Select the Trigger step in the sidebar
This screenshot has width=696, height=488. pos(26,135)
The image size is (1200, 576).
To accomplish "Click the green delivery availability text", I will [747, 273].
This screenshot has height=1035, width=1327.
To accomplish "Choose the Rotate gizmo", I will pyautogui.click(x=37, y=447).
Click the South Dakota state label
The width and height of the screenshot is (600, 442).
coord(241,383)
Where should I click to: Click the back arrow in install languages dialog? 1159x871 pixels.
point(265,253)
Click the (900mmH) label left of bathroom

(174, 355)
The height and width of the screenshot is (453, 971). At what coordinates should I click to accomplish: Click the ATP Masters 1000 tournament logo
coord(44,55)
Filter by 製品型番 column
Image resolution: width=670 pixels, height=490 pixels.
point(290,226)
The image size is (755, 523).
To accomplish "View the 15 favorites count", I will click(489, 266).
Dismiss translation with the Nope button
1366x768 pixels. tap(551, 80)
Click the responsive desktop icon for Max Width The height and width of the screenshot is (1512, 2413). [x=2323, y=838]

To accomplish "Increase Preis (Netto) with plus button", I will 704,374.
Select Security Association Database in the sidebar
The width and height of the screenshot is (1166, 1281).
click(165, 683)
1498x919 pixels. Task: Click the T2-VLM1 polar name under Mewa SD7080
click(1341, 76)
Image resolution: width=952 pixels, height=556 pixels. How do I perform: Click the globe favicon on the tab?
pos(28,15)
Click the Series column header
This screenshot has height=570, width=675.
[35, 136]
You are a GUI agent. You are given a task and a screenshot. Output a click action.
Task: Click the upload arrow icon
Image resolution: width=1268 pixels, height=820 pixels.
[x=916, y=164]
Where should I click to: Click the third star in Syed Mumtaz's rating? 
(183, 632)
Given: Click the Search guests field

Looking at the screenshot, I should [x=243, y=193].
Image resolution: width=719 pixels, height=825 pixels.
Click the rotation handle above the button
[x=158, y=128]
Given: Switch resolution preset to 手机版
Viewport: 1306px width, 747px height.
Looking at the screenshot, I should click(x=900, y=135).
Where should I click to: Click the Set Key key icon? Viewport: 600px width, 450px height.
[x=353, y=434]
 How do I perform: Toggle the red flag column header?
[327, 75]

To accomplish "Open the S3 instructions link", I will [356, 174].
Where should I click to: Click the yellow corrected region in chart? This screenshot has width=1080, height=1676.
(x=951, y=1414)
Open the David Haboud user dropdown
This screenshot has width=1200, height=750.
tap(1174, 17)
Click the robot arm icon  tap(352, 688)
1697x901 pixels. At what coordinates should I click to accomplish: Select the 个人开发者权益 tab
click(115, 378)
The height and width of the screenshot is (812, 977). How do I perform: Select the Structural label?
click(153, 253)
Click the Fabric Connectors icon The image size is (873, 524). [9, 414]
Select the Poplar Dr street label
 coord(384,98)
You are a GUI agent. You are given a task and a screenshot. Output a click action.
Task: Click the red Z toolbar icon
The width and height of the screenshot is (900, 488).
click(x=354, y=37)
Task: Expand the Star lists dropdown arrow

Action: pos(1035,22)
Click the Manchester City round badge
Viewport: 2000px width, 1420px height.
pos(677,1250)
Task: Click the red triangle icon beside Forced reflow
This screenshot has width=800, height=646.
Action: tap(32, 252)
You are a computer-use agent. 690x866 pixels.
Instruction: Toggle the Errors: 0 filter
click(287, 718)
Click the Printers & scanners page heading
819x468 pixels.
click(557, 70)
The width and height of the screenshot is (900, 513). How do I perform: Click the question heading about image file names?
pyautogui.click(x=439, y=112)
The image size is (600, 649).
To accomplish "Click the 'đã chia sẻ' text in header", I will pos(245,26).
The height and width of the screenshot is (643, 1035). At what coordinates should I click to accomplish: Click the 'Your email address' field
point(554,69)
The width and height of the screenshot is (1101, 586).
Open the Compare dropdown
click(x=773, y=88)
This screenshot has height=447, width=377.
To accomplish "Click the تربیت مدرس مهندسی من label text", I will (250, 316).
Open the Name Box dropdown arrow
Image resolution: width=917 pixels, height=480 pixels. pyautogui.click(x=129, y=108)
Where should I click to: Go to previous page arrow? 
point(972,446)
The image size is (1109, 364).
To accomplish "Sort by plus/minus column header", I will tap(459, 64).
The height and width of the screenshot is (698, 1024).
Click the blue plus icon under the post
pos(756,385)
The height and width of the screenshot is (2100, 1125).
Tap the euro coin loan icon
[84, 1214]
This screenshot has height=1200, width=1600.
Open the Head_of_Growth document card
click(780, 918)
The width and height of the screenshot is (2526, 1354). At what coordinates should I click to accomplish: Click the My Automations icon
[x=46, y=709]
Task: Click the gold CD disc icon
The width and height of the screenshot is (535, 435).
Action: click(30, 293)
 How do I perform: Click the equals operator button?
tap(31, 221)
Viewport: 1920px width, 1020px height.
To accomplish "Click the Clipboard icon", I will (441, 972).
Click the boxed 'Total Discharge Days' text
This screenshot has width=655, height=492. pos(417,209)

○ ○ ○ ○ ○

TASK PROMPT
Show each line of the material above where "size" occurs.

EXERCISE RESPONSE
The image size is (1200, 576).
The image size is (755, 523).
Click the Fabric Connectors icon The image size is (873, 524). [9, 414]
The image size is (600, 649).
The image size is (1109, 364).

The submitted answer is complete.